Lines of data:
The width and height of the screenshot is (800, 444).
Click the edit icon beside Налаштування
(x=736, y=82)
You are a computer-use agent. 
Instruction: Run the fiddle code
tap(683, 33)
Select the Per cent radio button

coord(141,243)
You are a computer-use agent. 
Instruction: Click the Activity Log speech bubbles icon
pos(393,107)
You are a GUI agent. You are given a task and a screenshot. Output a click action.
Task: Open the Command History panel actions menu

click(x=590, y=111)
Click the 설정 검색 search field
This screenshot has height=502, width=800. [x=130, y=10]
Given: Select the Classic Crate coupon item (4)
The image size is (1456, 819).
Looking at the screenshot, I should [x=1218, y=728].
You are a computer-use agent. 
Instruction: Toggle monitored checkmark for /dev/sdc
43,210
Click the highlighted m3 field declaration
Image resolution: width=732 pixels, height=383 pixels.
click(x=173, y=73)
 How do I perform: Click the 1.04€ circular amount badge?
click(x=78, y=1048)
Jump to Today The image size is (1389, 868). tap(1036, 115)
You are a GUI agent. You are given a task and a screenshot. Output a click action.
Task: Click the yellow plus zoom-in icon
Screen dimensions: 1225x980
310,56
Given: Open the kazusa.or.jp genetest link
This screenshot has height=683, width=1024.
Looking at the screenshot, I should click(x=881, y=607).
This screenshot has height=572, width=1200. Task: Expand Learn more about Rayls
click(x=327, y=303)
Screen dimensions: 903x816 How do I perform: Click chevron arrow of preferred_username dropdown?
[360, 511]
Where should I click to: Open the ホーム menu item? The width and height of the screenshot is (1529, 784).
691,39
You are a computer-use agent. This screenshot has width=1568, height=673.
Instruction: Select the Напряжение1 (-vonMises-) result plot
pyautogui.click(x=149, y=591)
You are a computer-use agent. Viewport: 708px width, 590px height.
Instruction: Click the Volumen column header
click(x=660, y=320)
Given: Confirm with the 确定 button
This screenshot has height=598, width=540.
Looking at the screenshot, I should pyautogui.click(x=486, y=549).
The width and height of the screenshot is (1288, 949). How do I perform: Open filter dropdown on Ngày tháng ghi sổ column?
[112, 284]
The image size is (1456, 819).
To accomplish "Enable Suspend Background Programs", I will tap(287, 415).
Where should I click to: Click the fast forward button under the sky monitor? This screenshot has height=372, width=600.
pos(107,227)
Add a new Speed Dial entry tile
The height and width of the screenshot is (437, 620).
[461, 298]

§ **Work to be completed**
Write out the items above exactly as they appear, from the line with "Click the 설정 검색 search field" up to and including the line with "pyautogui.click(x=149, y=591)".

§ **Written reply**
Click the 설정 검색 search field
This screenshot has height=502, width=800. [x=130, y=10]
Given: Select the Classic Crate coupon item (4)
The image size is (1456, 819).
Looking at the screenshot, I should [x=1218, y=728].
You are a computer-use agent. 
Instruction: Toggle monitored checkmark for /dev/sdc
43,210
Click the highlighted m3 field declaration
Image resolution: width=732 pixels, height=383 pixels.
click(x=173, y=73)
 How do I perform: Click the 1.04€ circular amount badge?
click(x=78, y=1048)
Jump to Today The image size is (1389, 868). tap(1036, 115)
You are a GUI agent. You are given a task and a screenshot. Output a click action.
Task: Click the yellow plus zoom-in icon
Screen dimensions: 1225x980
310,56
Given: Open the kazusa.or.jp genetest link
This screenshot has height=683, width=1024.
Looking at the screenshot, I should click(x=881, y=607).
This screenshot has height=572, width=1200. Task: Expand Learn more about Rayls
click(x=327, y=303)
Screen dimensions: 903x816 How do I perform: Click chevron arrow of preferred_username dropdown?
[360, 511]
Where should I click to: Open the ホーム menu item? The width and height of the screenshot is (1529, 784).
691,39
You are a computer-use agent. This screenshot has width=1568, height=673.
Instruction: Select the Напряжение1 (-vonMises-) result plot
pyautogui.click(x=149, y=591)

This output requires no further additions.